Emissions Ledger Posts 37.4 38.6 Gt — Largest Single Revision in a Decade
The Global Carbon Project's annual ledger, released at half past midnight Geneva time, revised 2025 fossil emissions upward by 1.2 Gt. Auditors cite previously unreported flaring in the Permian, Bakken, and West Siberian basins, alongside underreported cement production across three South Asian states.
The figure, larger than the entire annual emissions of Germany, lands in the middle of the Eighth Conference of the Parties Working Session and is expected to dominate the closing communique. Chief auditor Yann Bouchard, addressing reporters in a brief tenement on the Quai Wilson, called the revision "the price of three years of unverified self-reporting."

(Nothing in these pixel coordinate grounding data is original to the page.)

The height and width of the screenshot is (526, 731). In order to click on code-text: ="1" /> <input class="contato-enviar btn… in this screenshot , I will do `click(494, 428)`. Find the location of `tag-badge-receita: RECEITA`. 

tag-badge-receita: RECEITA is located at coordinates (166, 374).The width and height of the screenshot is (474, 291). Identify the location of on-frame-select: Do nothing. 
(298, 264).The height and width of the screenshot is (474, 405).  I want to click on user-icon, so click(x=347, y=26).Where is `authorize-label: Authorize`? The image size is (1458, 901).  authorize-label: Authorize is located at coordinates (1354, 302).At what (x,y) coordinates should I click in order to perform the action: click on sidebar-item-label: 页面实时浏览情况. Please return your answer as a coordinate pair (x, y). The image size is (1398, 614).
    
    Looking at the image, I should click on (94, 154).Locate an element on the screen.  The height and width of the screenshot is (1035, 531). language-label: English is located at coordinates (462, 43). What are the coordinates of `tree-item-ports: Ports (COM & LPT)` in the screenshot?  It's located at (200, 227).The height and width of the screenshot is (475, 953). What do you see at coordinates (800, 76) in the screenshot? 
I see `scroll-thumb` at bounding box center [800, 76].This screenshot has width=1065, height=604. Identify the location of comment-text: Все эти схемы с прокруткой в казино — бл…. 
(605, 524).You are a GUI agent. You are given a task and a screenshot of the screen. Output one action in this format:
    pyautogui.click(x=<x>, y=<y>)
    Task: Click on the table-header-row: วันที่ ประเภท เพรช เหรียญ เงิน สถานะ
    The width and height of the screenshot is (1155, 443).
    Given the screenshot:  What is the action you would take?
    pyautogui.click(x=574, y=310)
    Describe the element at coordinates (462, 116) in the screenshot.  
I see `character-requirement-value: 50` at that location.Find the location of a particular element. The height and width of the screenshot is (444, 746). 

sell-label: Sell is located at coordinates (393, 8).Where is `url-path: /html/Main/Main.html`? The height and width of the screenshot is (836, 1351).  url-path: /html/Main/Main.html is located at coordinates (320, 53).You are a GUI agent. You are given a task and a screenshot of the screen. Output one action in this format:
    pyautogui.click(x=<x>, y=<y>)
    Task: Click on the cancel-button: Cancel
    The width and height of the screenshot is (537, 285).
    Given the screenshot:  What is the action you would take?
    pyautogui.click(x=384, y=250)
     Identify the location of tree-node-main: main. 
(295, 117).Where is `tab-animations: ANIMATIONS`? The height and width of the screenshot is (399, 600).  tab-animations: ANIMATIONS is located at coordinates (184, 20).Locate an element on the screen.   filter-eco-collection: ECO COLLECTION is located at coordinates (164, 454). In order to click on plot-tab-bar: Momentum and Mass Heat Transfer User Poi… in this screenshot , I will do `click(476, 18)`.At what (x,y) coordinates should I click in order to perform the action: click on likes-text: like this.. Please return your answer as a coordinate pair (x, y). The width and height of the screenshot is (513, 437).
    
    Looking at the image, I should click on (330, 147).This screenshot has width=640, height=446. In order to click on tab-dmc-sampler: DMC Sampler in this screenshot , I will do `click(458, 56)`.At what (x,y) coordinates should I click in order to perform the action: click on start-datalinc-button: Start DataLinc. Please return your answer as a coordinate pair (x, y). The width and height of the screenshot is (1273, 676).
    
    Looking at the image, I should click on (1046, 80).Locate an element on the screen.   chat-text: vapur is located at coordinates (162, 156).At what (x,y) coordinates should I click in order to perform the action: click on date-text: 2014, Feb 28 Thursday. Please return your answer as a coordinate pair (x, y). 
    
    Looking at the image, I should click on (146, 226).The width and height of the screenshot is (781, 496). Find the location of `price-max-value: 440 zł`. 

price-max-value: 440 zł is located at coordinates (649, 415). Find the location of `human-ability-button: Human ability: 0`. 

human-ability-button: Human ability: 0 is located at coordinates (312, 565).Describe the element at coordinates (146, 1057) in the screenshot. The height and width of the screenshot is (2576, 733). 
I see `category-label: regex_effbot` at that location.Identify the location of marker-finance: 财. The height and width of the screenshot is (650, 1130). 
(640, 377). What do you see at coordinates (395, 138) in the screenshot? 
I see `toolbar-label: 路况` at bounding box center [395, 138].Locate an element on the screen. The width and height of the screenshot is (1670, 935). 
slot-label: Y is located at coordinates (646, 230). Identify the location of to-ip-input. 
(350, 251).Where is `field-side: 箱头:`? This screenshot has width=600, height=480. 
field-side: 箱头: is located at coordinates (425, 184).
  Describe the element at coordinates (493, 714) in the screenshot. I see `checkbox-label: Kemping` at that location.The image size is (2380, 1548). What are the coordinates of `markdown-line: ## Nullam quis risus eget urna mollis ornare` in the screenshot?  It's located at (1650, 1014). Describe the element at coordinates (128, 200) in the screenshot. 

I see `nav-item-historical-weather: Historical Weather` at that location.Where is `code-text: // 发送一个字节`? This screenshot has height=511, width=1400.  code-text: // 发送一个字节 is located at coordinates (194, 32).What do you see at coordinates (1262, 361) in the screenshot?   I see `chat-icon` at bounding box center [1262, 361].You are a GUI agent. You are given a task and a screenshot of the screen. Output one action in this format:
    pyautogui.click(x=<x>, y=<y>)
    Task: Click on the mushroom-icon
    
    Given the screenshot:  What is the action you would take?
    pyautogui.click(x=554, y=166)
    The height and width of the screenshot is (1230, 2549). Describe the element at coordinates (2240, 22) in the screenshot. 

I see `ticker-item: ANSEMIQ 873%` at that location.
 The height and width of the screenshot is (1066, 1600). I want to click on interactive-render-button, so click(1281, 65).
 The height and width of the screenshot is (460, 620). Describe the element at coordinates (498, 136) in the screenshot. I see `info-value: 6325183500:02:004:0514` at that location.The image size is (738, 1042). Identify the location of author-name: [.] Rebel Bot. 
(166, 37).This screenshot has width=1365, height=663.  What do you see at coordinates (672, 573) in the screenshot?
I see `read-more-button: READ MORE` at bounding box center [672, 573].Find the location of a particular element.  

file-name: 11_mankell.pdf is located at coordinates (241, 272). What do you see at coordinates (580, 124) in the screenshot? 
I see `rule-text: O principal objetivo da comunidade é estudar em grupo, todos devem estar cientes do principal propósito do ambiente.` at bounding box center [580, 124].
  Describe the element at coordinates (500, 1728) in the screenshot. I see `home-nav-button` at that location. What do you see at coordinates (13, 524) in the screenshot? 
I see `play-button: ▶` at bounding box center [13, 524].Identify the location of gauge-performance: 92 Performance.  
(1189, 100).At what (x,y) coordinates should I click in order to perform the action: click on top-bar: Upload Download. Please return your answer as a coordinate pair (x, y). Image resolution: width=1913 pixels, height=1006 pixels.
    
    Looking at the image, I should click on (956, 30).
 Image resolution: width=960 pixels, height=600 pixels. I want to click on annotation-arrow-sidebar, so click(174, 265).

"We have, for the first time, a fully reconciled ledger," Bouchard said. "It tells us that the world is roughly twelve months further along the warming curve than the official record had it."
Markets opened nervous. The European Union Allowance contract gapped €6.20 higher on the Leipzig open before settling. California's WCI traded thin on the early tape, with brokers reporting a flight to dated 2027 vintages.
The atmospheric concentration at Mauna Loa, recorded at 06:00 UTC, stood at 426.18 ppm — the first reading north of 426 in the instrumental record.